« Il est hors de question qu’on fasse, par exemple, une publicité dans laquelle on vous propose de payer 600 frs pour avoir 43 000 de crédit et pour une semaine, en même temps on a le sentiment que la minute est facturée deux fois plus chère qu’en situation normale. Nous allons y veiller et la brigade de contrôle va être là pour gérer et s’assurer de la qualité des fréquences », a déclaré Justine Diffo, présidente du conseil d’administration de l’ART, dans une interview qui vient de paraître dans le magazine interne de l’Agence de régulation des Télécommunications (ART).

En effet, cela est une pratique très répandue chez les opérateurs de téléphonie mobile en activité au Cameroun, si bien qu’elle a été surnommée “le Jack Bauer” en référence à un acteur de cinéma américain, qui appelle tout le monde, mais n’est jamais à court de crédit de communication.

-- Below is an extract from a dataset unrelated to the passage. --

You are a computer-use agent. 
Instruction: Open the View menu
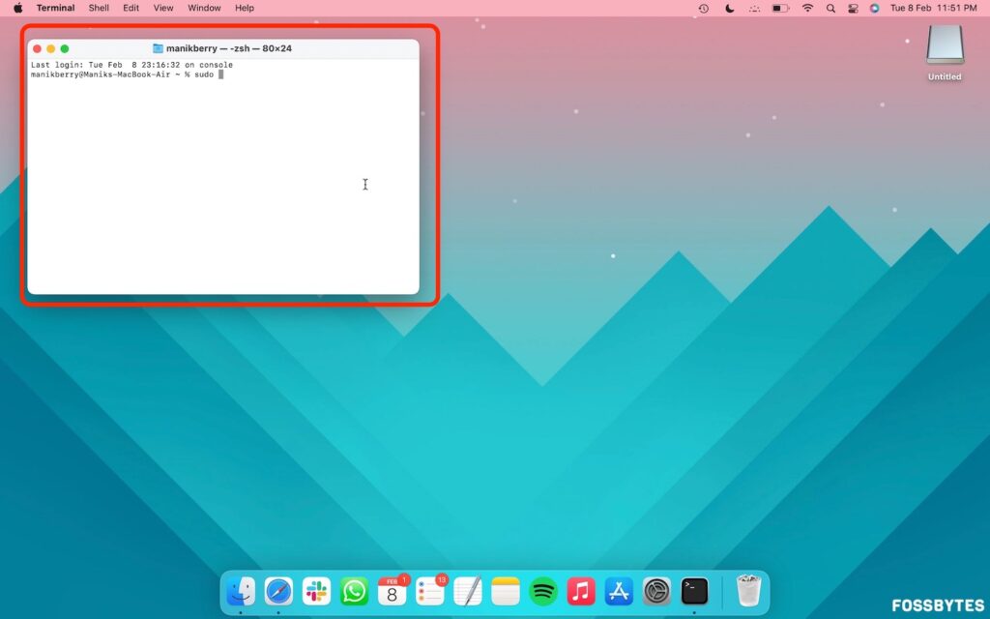click(162, 8)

Toujours selon le PCA, le régulateur doit faire œuvre de justice sociale en permettant l’égal accès au réseau par les consommateurs, car l’économie et la performance sociale vont de pair avec la surveillance des réseaux. Ceci à travers l’amélioration de la qualité de service. « Nous avons ici le devoir de transposer dans le secteur des télécommunications les meilleures pratiques internationales en matière de régulation », conclut-elle.